Economie: « De l’abondance à la rareté », changement de paradigme
« Nous passons d’un monde d’abondance à un monde de rareté », écrivent Patrick Artus et Olivier Pastré, économistes . Au vu des conséquences majeures à venir, un temps d’arrêt est jugé nécessaire.
Les deux économistes expliquent que la transition entre ces deux modèles concerne d’abord tous les membres de l’Organisation de coopération et de développement économiques (OCDE) – cette institution discrète, née en 1961, dont le siège est à Paris, rassemble 38 pays parmi les plus riches de la planète, qui ont deux points communs : partager un système de gouvernement démocratique et défendre l’économie de marché.
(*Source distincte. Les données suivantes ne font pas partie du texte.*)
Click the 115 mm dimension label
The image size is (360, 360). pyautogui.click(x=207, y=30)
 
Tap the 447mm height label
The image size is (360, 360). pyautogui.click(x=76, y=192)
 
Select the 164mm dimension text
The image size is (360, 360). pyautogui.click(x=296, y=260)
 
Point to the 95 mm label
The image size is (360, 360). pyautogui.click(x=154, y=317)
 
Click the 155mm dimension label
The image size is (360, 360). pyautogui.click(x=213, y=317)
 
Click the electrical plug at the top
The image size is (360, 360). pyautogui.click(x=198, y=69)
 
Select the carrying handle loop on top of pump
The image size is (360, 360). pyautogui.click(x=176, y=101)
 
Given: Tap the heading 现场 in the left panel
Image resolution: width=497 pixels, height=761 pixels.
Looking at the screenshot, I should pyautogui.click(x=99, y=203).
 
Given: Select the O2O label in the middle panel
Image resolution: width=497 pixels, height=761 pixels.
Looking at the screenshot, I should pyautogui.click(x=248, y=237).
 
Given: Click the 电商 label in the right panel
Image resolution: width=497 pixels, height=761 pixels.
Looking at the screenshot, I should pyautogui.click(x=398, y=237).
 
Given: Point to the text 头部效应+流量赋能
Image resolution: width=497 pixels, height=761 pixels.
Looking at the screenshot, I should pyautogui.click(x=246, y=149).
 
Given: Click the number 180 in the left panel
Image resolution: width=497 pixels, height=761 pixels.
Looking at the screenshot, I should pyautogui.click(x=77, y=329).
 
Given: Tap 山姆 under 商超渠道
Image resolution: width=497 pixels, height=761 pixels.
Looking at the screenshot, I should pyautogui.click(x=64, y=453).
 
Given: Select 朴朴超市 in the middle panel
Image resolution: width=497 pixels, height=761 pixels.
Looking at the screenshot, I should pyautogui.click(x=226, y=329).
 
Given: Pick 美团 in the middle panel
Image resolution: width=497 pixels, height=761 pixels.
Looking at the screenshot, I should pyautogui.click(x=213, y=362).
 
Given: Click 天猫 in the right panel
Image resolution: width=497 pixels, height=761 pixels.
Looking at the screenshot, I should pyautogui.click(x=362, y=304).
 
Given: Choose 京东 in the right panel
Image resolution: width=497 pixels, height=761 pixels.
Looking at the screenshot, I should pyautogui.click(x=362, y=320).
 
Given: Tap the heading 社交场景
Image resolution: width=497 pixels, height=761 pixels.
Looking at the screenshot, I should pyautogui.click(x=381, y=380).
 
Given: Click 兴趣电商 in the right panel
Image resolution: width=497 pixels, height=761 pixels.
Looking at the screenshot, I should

Mais, chemin faisant, c’est la planète tout entière qui sera touchée par ce chamboulement macro- et géoéconomique, lié au réchauffement climatique, suivant les prévisions du Groupe d’experts intergouvernemental sur l’évolution du climat.
La conclusion est sans appel : « Le nouveau monde va être cher pour de multiples raisons », analysent les deux complices, car ce passage à une économie de rareté est lié à trois transformations majeures : moins de main-d’œuvre, moins d’épargne et moins de matières premières. Qui plus est, qui dit rareté, dit hausse des prix, avec comme corollaire le retour de l’inflation et la question brûlante du pouvoir d’achat pour les classes moyennes, socle de la démocratie.
L’épidémie de Covid-19 a été le révélateur de la dépendance des pays de l’OCDE, et de la France en particulier, aux produits chinois. Si relocalisations il y a, celles-ci doivent se concentrer sur des productions stratégiques, comme les vaccins ou les batteries électriques. La guerre en Ukraine a, elle, démontré la fragilité énergétique de l’Union européenne (UE), mais les efforts les plus urgents sont surtout à fournir pour la transition environnementale, « qui sera tout sauf un long fleuve tranquille », soulignent les deux auteurs. Elle doit être au centre des politiques de tous les gouvernements. En clair, le passage à l’économie de rareté entraîne une remise en cause du capitalisme néolibéral, qui s’est épanoui depuis le début des années 1980.
Autre conséquence, « la hausse du coût de l’énergie va imposer, pour être acceptable, des politiques redistributives nouvelles en faveur des ménages modestes qu’il faudra financer par une pression fiscale accrue », c’est-à-dire une augmentation des impôts, alertent les auteurs.
Pour conclure sur une note plus optimiste – quoique –, les deux économistes rappellent une célèbre phrase de Jean Monnet : « J’ai toujours pensé que l’Europe se ferait dans les crises. » Vu celles qui s’amoncellent sur ses épaules depuis 2020 (Covid-19, guerre en Ukraine, crise énergétique), l’UE ne peut progresser qu’à pas de géant…(suite dans LE Monde)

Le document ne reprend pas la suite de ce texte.